そこへ手を伸ばしている少年の目には、明確な殺意が灯っていた。
「ルフト様。情報を聞き出さないと」
「あぁ、そうだったな。忘れていたよ」
重かった空気が嘘のように霧散し、殺気を放っていた少年は少女に苦笑いを返した。
「お前たちに聞きたいことがある。拒否権は無い」
「ヒッ」
また殺気を放たれた男は、必死に頷いて許しを請う。
「このあたりの神伝教について教えろ」
相変わらず身動きは取れないが、殺気が無くなったことで話せるようになった男は、懸命にこのあたりのことを話した。
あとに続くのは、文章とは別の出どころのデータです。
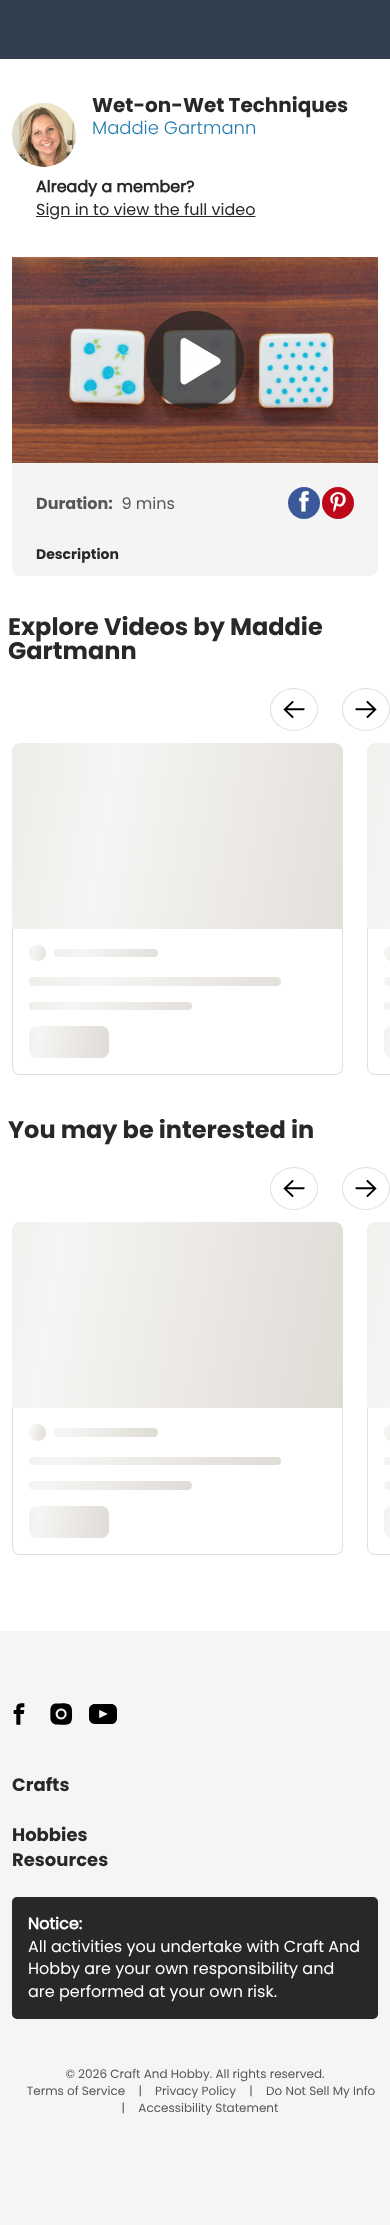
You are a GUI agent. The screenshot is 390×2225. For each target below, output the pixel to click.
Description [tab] (77, 554)
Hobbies (50, 1835)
「こ、この辺りでは、ほ、ほとんどが神伝教に入ってます。全員が週に1度教会に行って祈りをします」
「信徒のやることはそれだけか?」
「は、はい。後は、祭りとか、葬式とかに祈りを捧げます」
「この町の教会の幹部は誰だ?」
「え、え~と、ここの教会では、マイエール様が司教をされています」
「本名は?」
「マ、マイエール・ヴェスタ様です」
「そうか。ここらへんで子供が消える事件は起きているのか?」
いきなり質問が変わり、困惑する男。
「早く答えろ」
しかし少年に急かされ、自分の命運はこの瞬間にも決まるかもしれないことを思い出す。
「あ、あまり聞きませんが、スラム街ではよく子供がいなくなるかと」
「教会には普通の奴が入れない場所はあるのか?」
「え、えーと、あ、あります。教会の地下と最上階の部屋です」
「そうか。ルーナ、どう思う?」
「はい。おそらくそこでしょう」
「もうこいつらは消してもいいかい?」
「私は構いませんが. . . . . .」
「ごめんルーナ。ルーナが俺の失った心を悲しんでくれるのは嬉しいけど、俺はこいつらを生かしておけない」
「はい、わかっています。ルフト様のお好きなようにしてください」
「ありがとう、ルーナ」
悲しませてしまったルーナの頭を撫でる。
ルーナはその手をとって、自身の頬に当てた。
「ルフト様は心を失ってません。私にはこんなに優しくしてくださるんですから。いつかきっと、心を取り戻せます」
「あぁ、そうだな」
俺は心を取り戻したいとは思わない。
俺にはルーナがいればそれでいい。
「ルーナ、宿に戻ろうか」
「はい」
俺はルーナの手を取って、宿へ向けて歩き出す
その時には既に、男たちはこの世にいなかった。